I think that would be a really useful way to validate statements
such as Heather's
Sally Morris, Chief Executive
Association of Learned and Professional Society Publishers
Email: sally.morris@alpsp.org
Website: www.alpsp.org
----- Original Message -----
From: "Heather Morrison" <heatherm@eln.bc.ca>
To: <liblicense-l@lists.yale.edu>
Sent: Sunday, October 08, 2006 10:05 PM
Subject: Quality and mandated open access
Peter Banks, in: re: October issue of the SPARC Open Access
Newsletter, questions whether quality can be sustained with
mandated open access.
There is already substantial evidence that the answer is yes.
There are over 2,400 fully open access, peer reviewed journals
listed in the Directory of Open Access Journals (DOAJ), and the
number of titles has been growing fairly consistently at the
rate of about 1.5 per calendar day.
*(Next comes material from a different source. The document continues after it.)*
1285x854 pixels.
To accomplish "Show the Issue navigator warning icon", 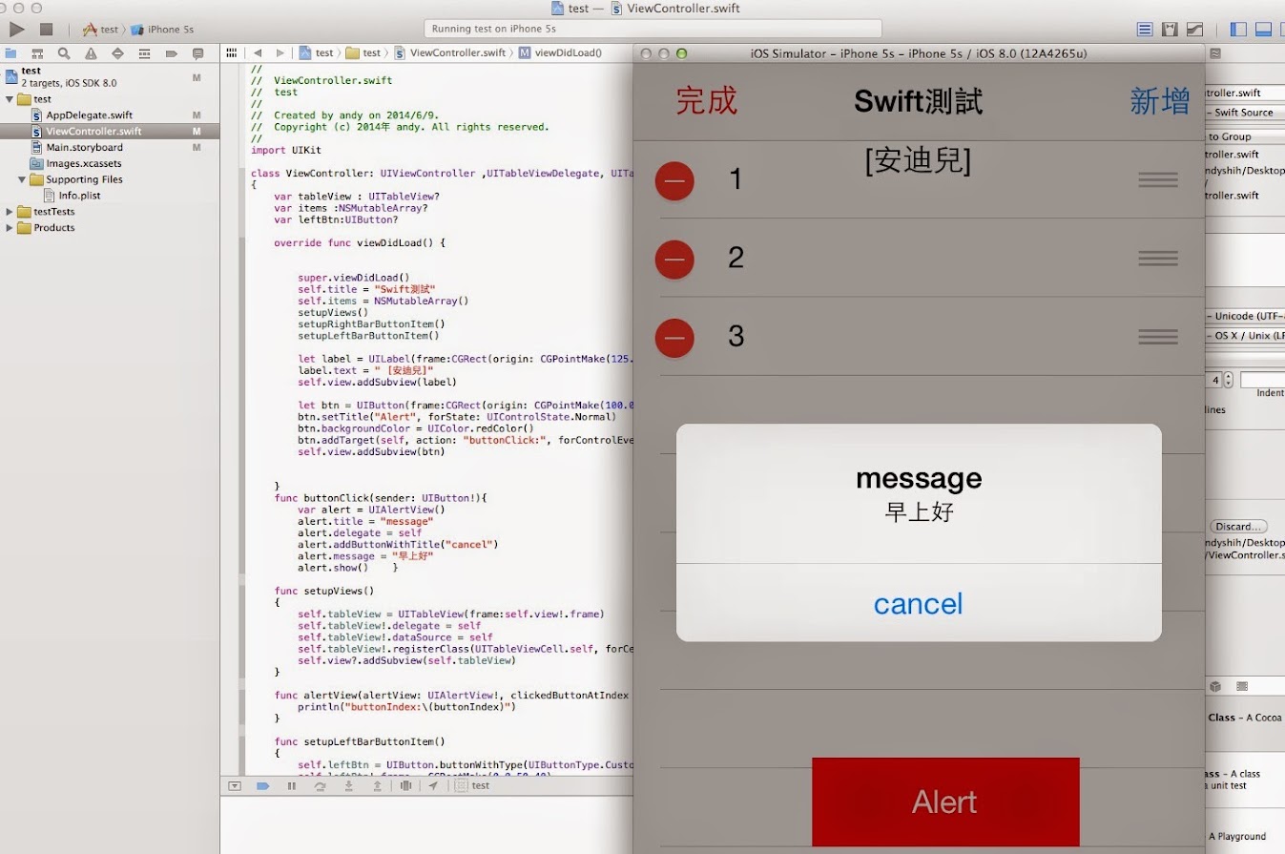I will (91, 53).
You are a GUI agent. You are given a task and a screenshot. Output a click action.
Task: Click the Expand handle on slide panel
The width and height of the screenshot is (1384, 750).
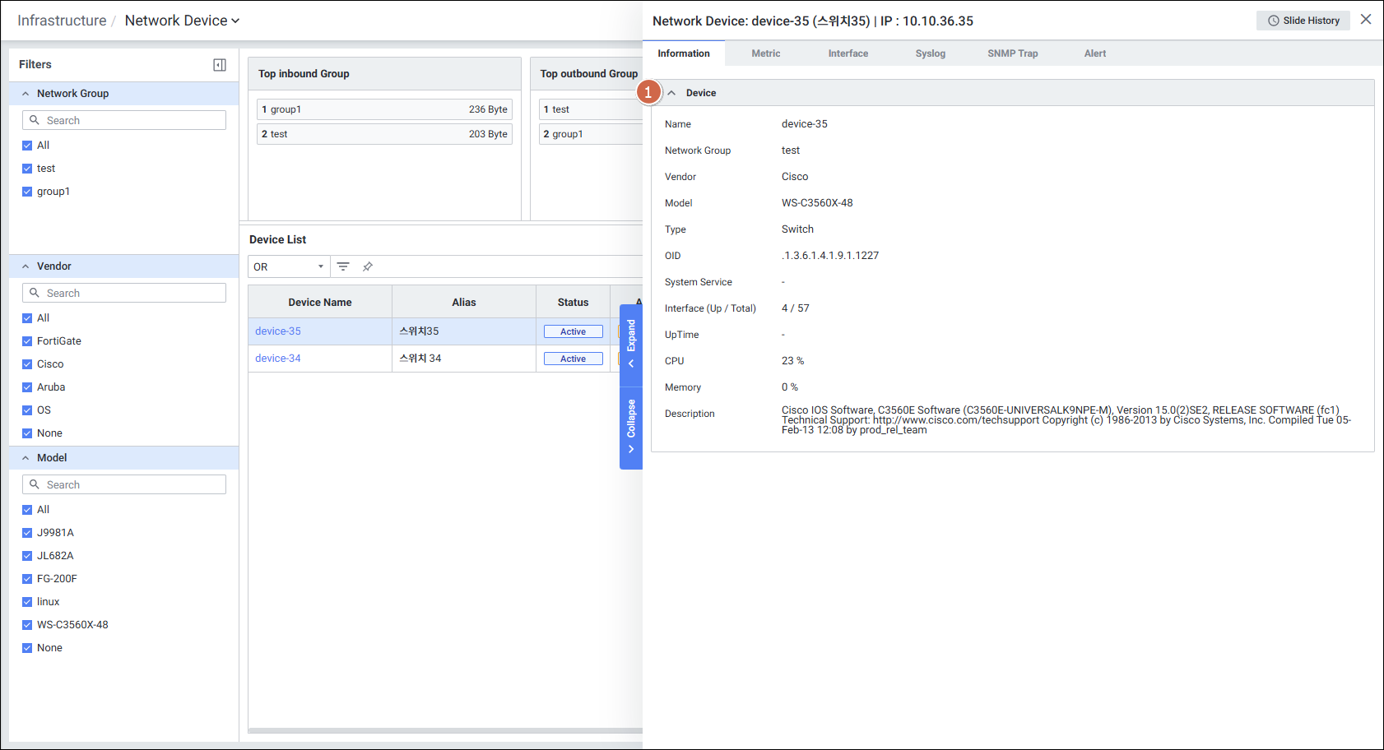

Peer review and open
access are quite compatible. http://www.doaj.org
Self-archiving rates of 100% in some sub-areas of physics has
been compatible with ongoing subscriptions. This may seem
counter- intuitive, from an economic point of view. However,
academic publishing is different from an economic viewpoint,
because the customers and suppliers are largely the same group
of people (researchers, their students and institutions).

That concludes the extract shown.